According to Schultz, this automated system was a big advance, because “it was able to work in a live brain and it was able to work completely automatically, [taking] the human out of the loop.” The downside of this robot was that it would attach to the first cell it encountered, he adds, making it difficult to record from cells other than the large, pyramidal neurons that dominate the cortex.
By combining “blind” automated patch clamping with two-photon targeted patching, both teams were able to develop an algorithm that could target specific cells in the brains of living mice. To label the neurons of interest, the researchers used transgenic mice that only had some cells express a fluorescent protein.
While developing their automated systems, both groups encountered the same problem: as the pipette was pushed into the brain, it caused tissue to move around, meaning their targeted neuron would not stay in one place.
In order to compensate for that movement, Boyden’s team created an algorithm that could conduct something called closed loop adjustment. “That means that you continuously take pictures, and if the cell moves, you move your electrode to make up for the difference,” Boyden says. “What we found was that when we did that, we could actually record cells, even fairly rare ones.” Schultz and his team tackled this issue with an algorithm that functioned in a similar way.
“Both of these methods seem to work similarly in terms of the quality of recordings of the cell,” Schultz says. Both enter the brain at an angle, but according to Boyden, in his setup the pipette descends vertically a small amount at the very end.
In both studies, the robotic systems were able to perform at about the same level as a human experimenter. “General researchers without intense training or expertise can employ these [automated] techniques to acquire the data necessary to address their questions,” says Lu Li, a scientist at the Allen Institute for Brain Science, who was not involved in either study.

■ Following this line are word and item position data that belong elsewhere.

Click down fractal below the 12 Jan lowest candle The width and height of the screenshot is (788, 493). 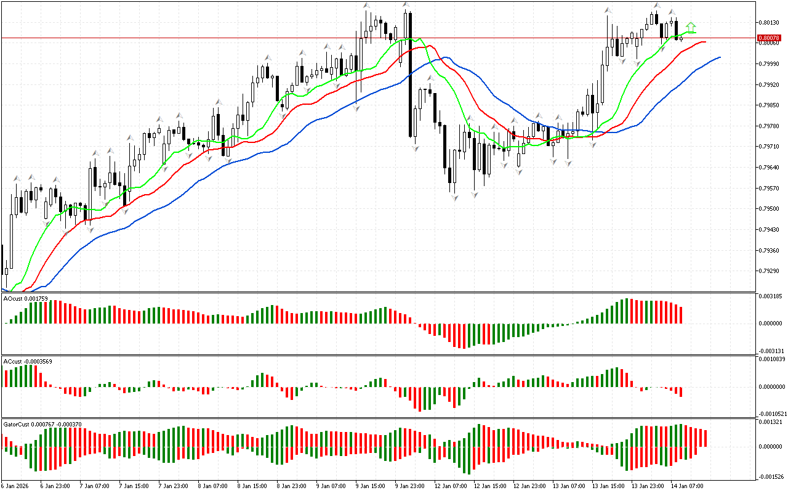coord(454,197)
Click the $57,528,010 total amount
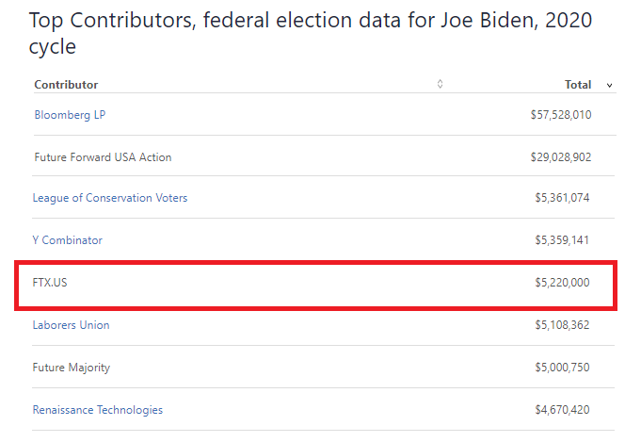The width and height of the screenshot is (625, 442). coord(560,115)
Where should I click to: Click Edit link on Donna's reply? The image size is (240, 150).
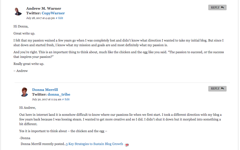click(67, 99)
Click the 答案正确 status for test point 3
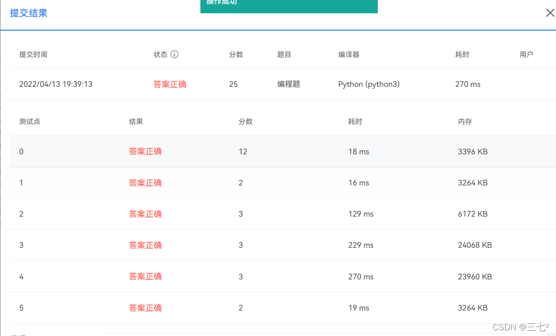Screen dimensions: 556x336 145,245
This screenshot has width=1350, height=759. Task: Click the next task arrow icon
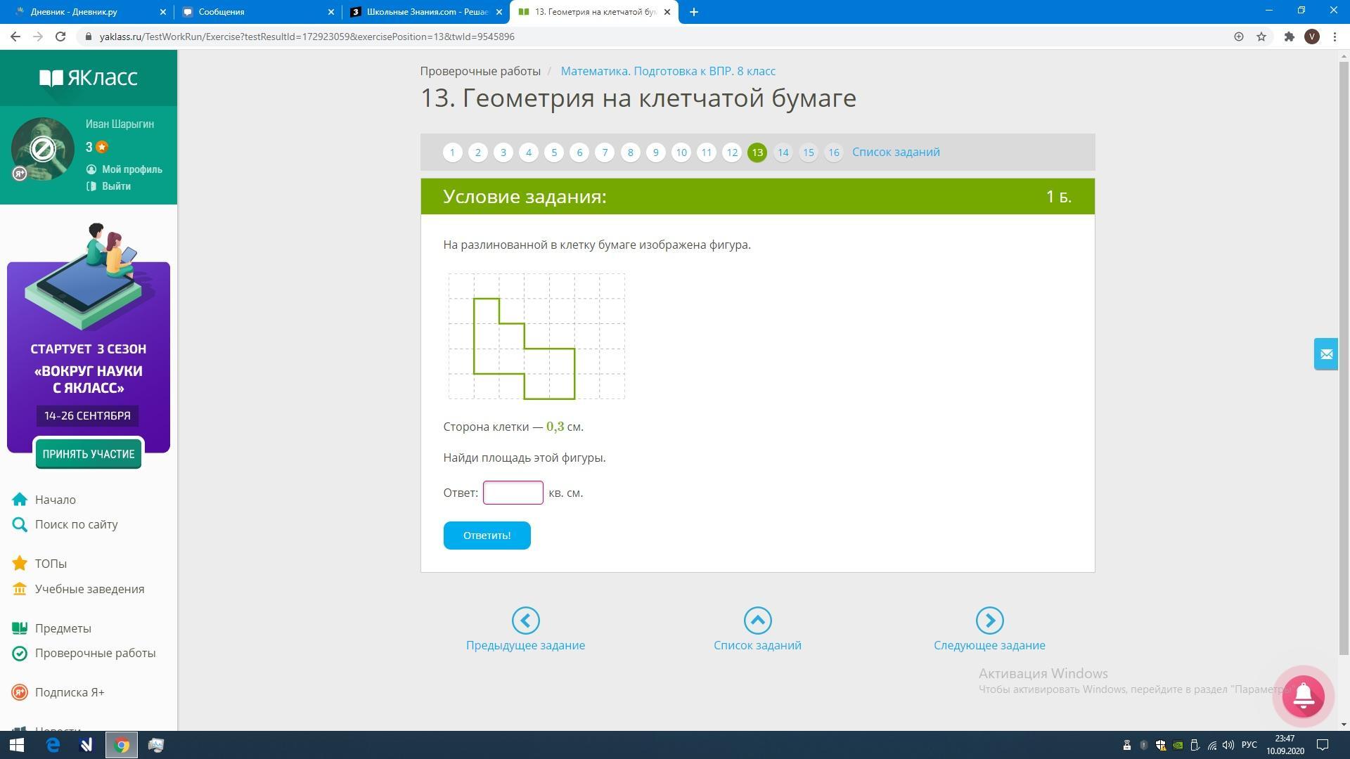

One of the current limitations, according to Margrie, who was not involved in either study but has collaborated with some of Schultz’s coauthors, is that in order to implement both of these approaches, one would need a “relatively highly skilled engineer and programmer.” However, he adds, “once it is established in the laboratory, multiple scientists would, in a relatively straightforward manner, have immediate access to a method that appears to have a throughput on par or even superior to an expert in vivo patch clamper.”
Correction (August 31): The original version stated that Boyden's setup entered the brain vertically, and suggested this could compress brain tissue. We have removed this language and updated the article to clarify that the pipette enters axially, on an angle, in both techniques and only descends vertically in Boyden's method at the very last steps. The Scientist regrets the error.
L.A. Annecchino et al., “Robotic automation of in vivo two-photon targeted whole-cell patch-clamp electrophysiology,” Neuron, doi:10.1016/j.neuron.2017.08.018, 2017.
H.-J. Suk et al., “Closed-loop real-time imaging enables fully automated cell-targeted patch-clamp neural recording in vivo,” Neuron, doi:10.1016/j.neuron.2017.08.011, 2017.